Data section
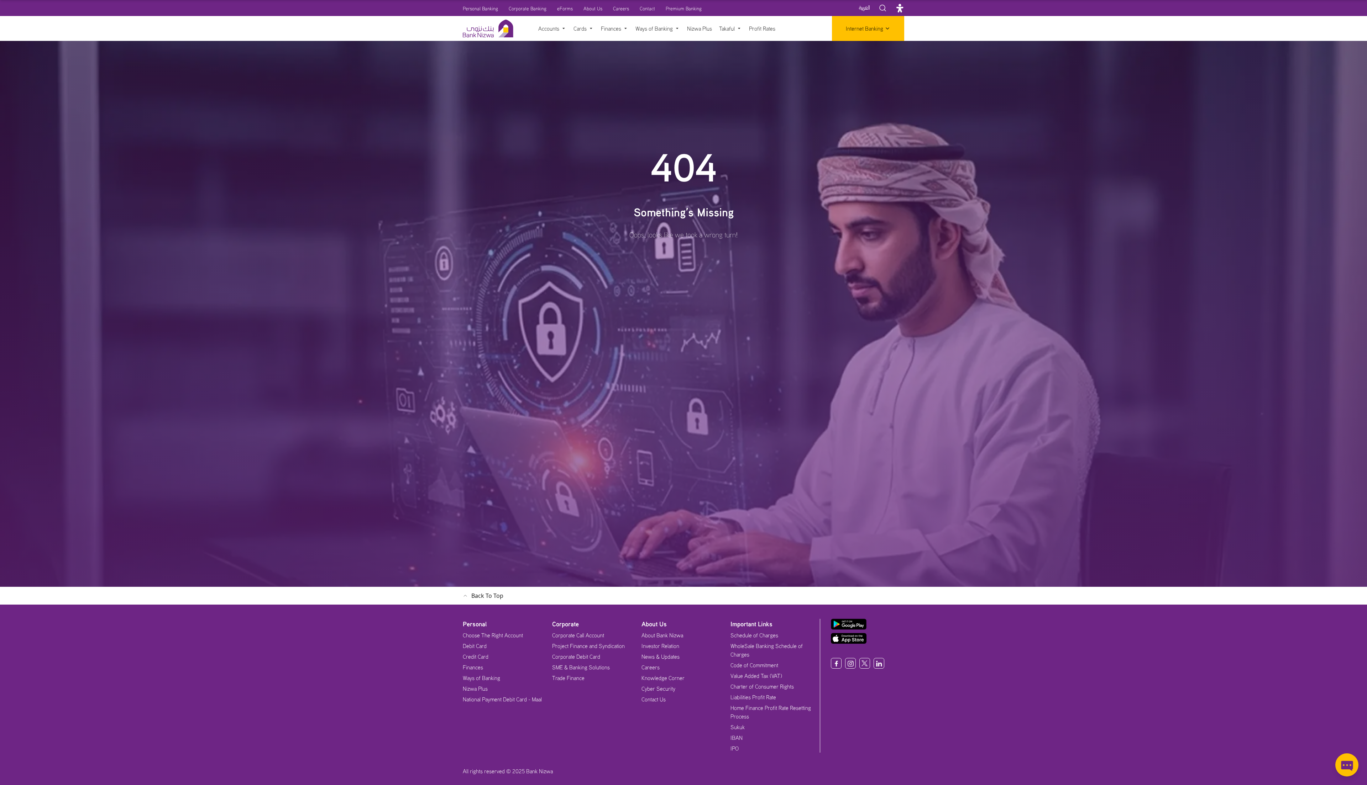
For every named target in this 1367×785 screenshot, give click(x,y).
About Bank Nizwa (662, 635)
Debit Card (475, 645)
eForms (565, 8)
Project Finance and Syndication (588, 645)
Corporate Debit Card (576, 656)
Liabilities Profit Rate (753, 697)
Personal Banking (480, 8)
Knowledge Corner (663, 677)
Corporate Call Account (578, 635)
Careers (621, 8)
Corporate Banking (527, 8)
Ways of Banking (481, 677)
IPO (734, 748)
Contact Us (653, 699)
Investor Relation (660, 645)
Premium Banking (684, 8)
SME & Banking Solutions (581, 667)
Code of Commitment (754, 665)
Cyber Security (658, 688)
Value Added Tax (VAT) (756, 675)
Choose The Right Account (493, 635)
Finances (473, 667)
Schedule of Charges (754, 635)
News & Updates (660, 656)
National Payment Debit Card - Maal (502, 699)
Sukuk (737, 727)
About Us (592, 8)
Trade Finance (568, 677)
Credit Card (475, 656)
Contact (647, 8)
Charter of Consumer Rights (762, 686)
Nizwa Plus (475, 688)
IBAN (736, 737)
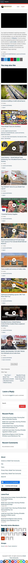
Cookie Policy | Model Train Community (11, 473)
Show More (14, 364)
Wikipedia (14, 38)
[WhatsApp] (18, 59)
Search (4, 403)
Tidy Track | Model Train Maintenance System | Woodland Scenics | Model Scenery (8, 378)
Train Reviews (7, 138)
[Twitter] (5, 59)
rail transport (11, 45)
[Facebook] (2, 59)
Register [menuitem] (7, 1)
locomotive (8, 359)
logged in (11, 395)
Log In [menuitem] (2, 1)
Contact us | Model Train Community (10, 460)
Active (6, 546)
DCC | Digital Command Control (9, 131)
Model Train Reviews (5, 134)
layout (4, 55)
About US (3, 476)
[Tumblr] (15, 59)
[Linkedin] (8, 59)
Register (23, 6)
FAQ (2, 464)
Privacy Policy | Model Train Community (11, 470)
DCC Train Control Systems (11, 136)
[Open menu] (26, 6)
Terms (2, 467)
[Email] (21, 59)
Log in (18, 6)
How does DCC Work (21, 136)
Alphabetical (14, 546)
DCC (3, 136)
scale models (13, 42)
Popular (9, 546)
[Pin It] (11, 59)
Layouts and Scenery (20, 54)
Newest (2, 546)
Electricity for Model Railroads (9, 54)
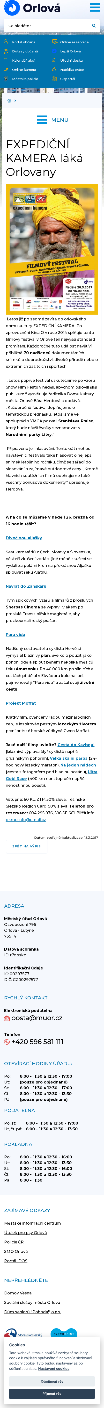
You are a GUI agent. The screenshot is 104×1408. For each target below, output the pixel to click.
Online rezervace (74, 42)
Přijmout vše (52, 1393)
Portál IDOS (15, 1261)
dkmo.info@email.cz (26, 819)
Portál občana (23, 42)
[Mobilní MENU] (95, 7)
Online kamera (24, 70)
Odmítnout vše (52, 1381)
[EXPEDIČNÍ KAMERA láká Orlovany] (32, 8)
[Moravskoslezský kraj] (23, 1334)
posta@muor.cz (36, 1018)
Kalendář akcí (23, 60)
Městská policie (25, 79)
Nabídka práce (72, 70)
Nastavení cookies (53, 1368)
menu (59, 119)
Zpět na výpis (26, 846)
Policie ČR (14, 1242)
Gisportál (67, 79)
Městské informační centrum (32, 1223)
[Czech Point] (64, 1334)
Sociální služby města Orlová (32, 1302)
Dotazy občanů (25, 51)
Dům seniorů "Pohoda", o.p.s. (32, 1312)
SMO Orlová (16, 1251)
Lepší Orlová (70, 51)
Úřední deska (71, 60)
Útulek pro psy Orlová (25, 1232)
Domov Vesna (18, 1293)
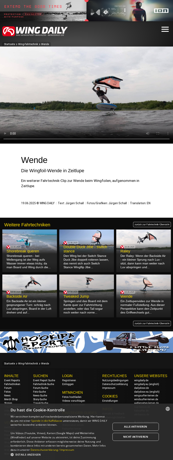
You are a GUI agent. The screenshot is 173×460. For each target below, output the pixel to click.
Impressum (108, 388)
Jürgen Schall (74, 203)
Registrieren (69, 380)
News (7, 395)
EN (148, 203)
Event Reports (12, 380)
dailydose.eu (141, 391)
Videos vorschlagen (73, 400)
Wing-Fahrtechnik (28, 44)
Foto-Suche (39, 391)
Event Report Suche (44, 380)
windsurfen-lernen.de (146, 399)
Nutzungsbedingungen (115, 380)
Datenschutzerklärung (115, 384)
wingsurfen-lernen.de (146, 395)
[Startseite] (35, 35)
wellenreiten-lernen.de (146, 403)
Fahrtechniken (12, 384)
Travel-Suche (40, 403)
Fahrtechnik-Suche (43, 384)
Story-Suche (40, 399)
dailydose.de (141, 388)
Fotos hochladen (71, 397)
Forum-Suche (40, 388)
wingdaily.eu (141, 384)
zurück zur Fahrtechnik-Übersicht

Work to complete
List the rows from the start through the line containing "Schedule of Charges (754, 635)", both ends included, as a numbered list. Omit blank lines and the pictures.

Complete answer
1. For every named target in this 1367×785 screenshot, give click(x,y).
2. About Bank Nizwa (662, 635)
3. Debit Card (475, 645)
4. eForms (565, 8)
5. Project Finance and Syndication (588, 645)
6. Corporate Debit Card (576, 656)
7. Liabilities Profit Rate (753, 697)
8. Personal Banking (480, 8)
9. Knowledge Corner (663, 677)
10. Corporate Call Account (578, 635)
11. Careers (621, 8)
12. Corporate Banking (527, 8)
13. Ways of Banking (481, 677)
14. IPO (734, 748)
15. Contact Us (653, 699)
16. Investor Relation (660, 645)
17. Premium Banking (684, 8)
18. SME & Banking Solutions (581, 667)
19. Code of Commitment (754, 665)
20. Cyber Security (658, 688)
21. Value Added Tax (VAT) (756, 675)
22. Choose The Right Account (493, 635)
23. Finances (473, 667)
24. Schedule of Charges (754, 635)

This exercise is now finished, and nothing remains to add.